Using the listing below, keep only the lines with the word "computer" and copy them.
§ §
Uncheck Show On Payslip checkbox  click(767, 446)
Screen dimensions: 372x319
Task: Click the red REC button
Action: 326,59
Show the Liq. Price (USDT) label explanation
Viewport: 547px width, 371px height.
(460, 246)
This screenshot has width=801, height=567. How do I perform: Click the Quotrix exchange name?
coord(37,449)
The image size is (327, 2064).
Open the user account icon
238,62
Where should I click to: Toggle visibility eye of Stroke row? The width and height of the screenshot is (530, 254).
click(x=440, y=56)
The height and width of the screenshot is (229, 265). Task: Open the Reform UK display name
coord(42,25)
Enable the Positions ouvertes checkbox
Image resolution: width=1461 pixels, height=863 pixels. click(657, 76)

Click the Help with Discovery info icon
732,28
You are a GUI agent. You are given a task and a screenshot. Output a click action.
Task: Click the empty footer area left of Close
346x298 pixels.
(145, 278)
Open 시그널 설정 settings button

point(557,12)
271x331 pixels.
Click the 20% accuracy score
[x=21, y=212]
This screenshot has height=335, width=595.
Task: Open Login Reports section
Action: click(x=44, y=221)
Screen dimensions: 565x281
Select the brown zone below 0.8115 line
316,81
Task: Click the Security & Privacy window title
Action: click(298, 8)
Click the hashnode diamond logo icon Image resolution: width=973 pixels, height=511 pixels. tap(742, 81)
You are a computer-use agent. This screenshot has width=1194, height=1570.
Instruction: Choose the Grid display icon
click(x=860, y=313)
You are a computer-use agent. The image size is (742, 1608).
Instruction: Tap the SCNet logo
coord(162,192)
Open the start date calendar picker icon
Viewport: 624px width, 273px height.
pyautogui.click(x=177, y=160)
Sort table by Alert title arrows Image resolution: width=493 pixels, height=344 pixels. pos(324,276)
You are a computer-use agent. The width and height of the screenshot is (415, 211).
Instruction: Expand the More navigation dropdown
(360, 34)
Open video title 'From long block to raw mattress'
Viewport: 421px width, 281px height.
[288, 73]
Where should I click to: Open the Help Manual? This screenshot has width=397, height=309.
§ §
Reply>
You are a computer-use agent. This screenshot has width=1194, height=1570.
You are a computer-use agent. The image size is (742, 1608).
You are a computer-use agent. The width and height of the screenshot is (415, 211).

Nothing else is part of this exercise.